### Description of the task
Only the lines of the listing below that run from the line with "the input tag" through the line with "You are a GUI" are to be set down, word for word. Pictures stay out.

### Excerpted data
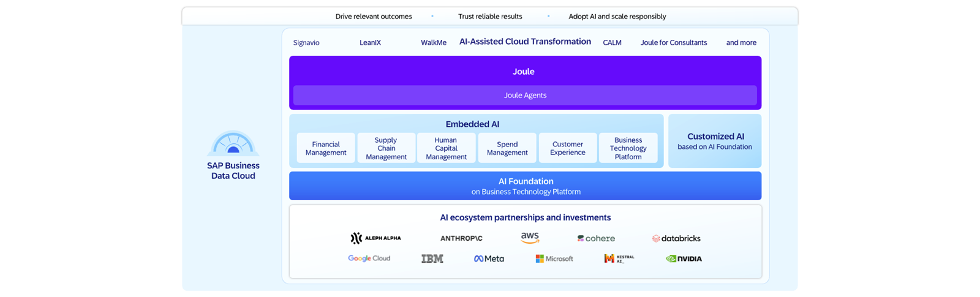Screen dimensions: 980x297
Task: Select the Mistral AI logo
Action: [619, 258]
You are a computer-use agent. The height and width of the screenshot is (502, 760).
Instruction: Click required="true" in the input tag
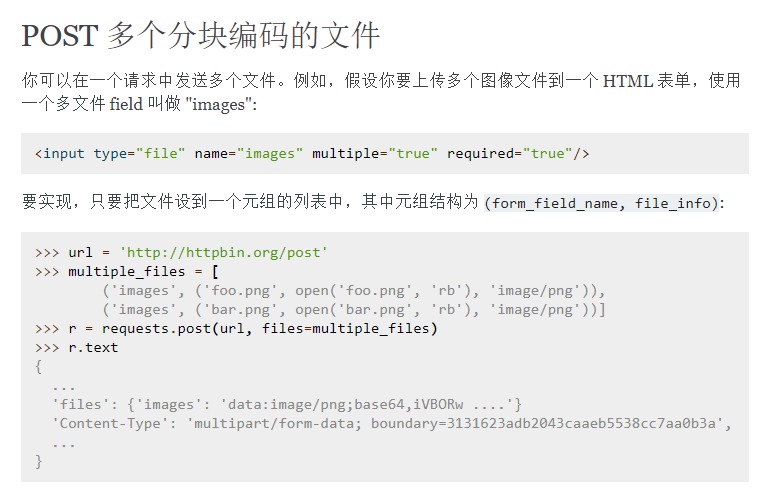509,153
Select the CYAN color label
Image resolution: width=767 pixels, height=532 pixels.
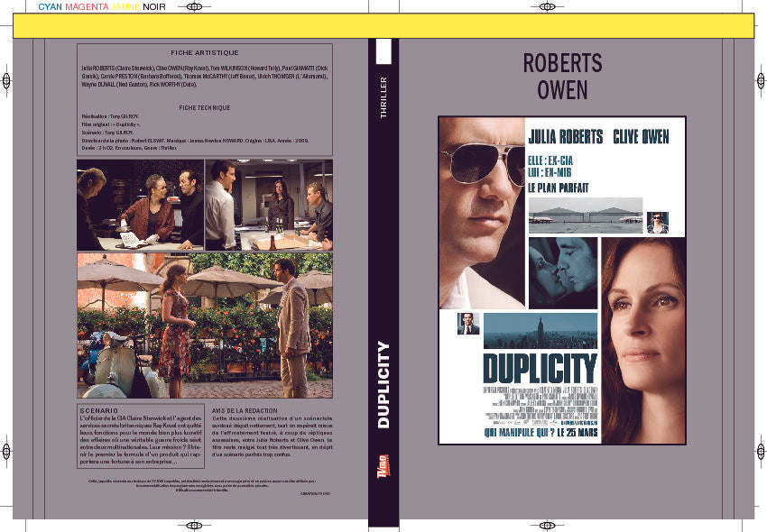point(50,7)
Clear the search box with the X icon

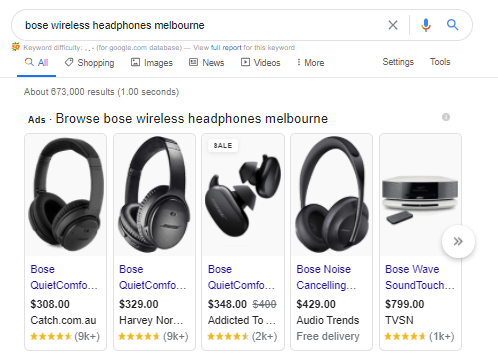point(393,25)
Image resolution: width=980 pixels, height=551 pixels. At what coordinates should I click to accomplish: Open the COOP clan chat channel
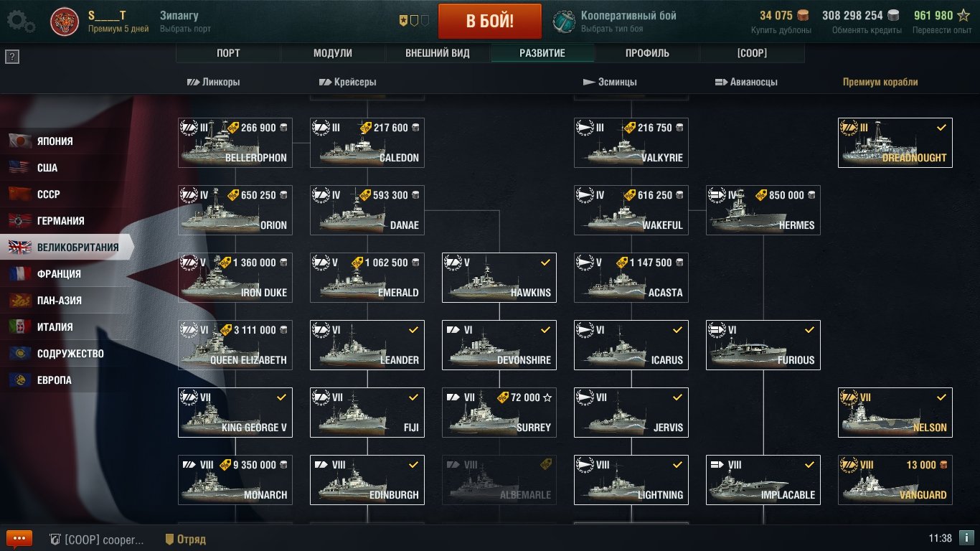[x=96, y=539]
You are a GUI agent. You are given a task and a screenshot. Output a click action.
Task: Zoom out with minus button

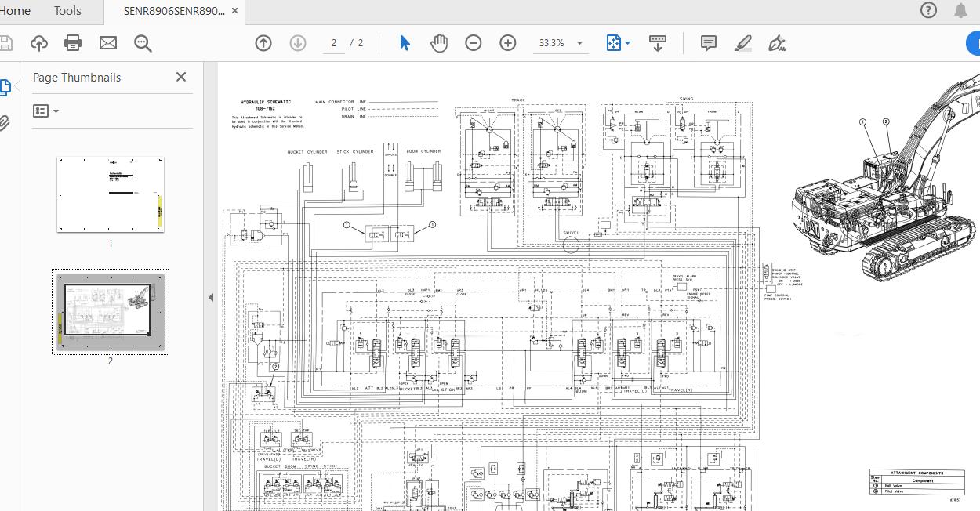pyautogui.click(x=474, y=43)
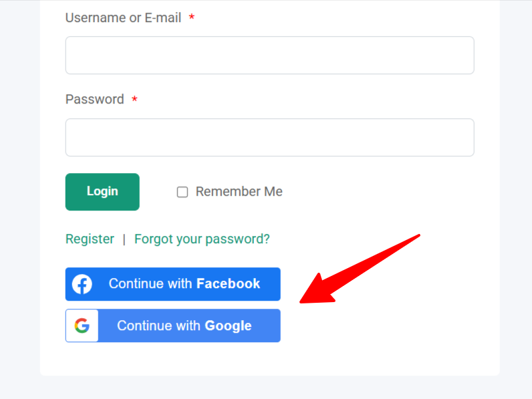
Task: Tick the Remember Me checkbox
Action: 182,192
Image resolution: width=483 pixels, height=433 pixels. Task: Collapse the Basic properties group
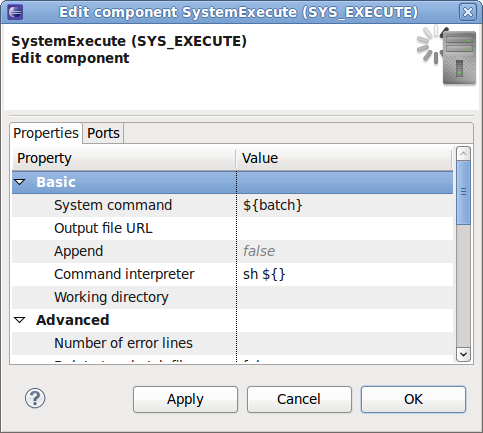click(x=20, y=182)
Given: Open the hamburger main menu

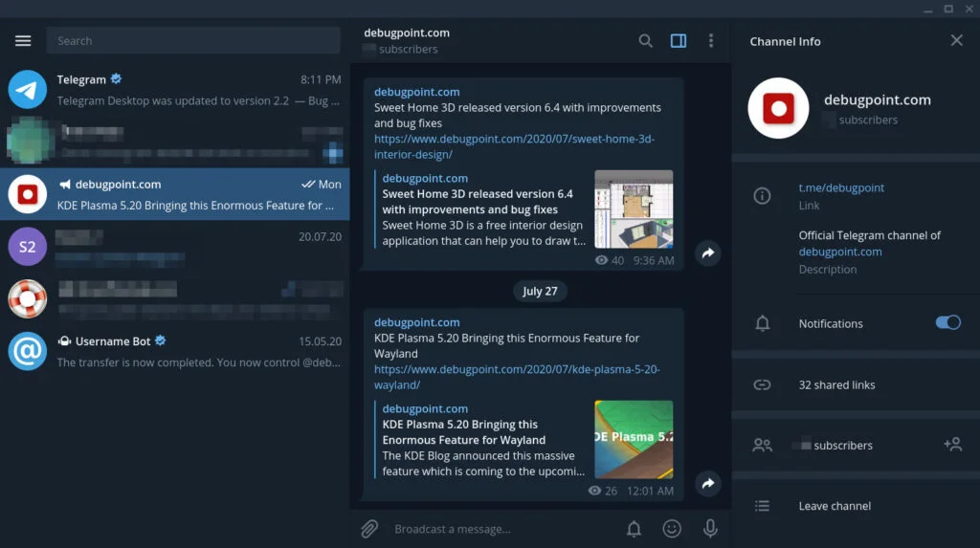Looking at the screenshot, I should click(x=23, y=40).
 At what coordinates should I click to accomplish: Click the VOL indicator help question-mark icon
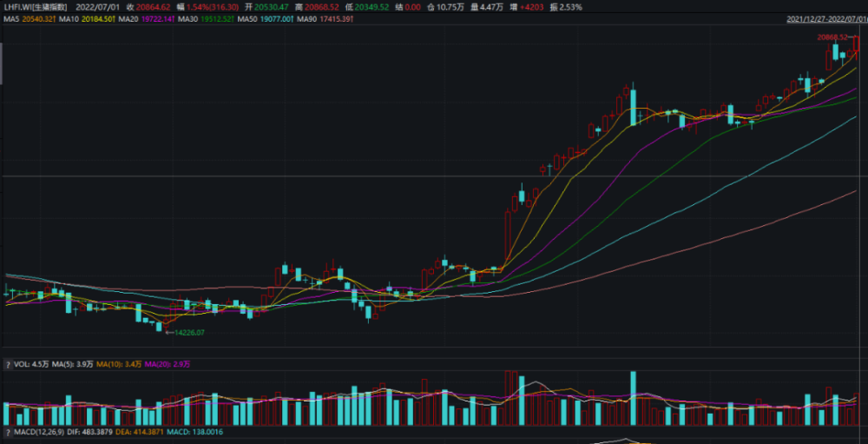click(x=9, y=363)
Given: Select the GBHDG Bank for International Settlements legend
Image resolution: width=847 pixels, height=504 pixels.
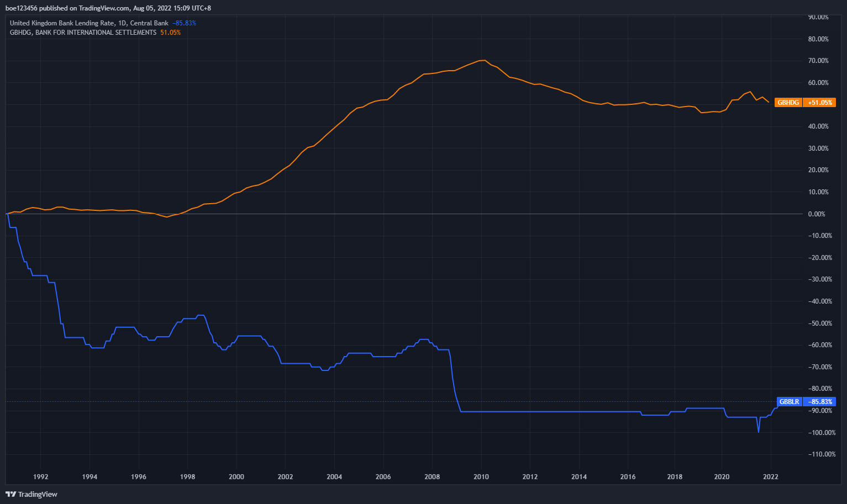Looking at the screenshot, I should pyautogui.click(x=83, y=33).
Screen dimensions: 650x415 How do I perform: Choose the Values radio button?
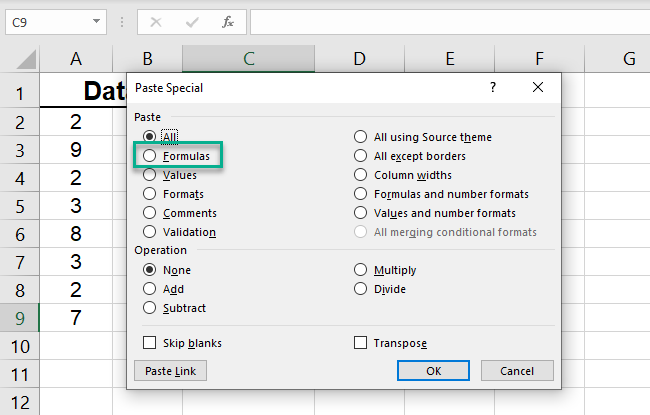tap(150, 175)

### Response for this exercise
Instruction: Click required="true" in the input tag
509,153
Select the CYAN color label
Image resolution: width=767 pixels, height=532 pixels.
point(50,7)
Clear the search box with the X icon

point(393,25)
Image resolution: width=980 pixels, height=551 pixels. At what coordinates should I click to accomplish: Open the COOP clan chat channel
[x=96, y=539]
You are a GUI agent. You are given a task and a screenshot. Output a click action.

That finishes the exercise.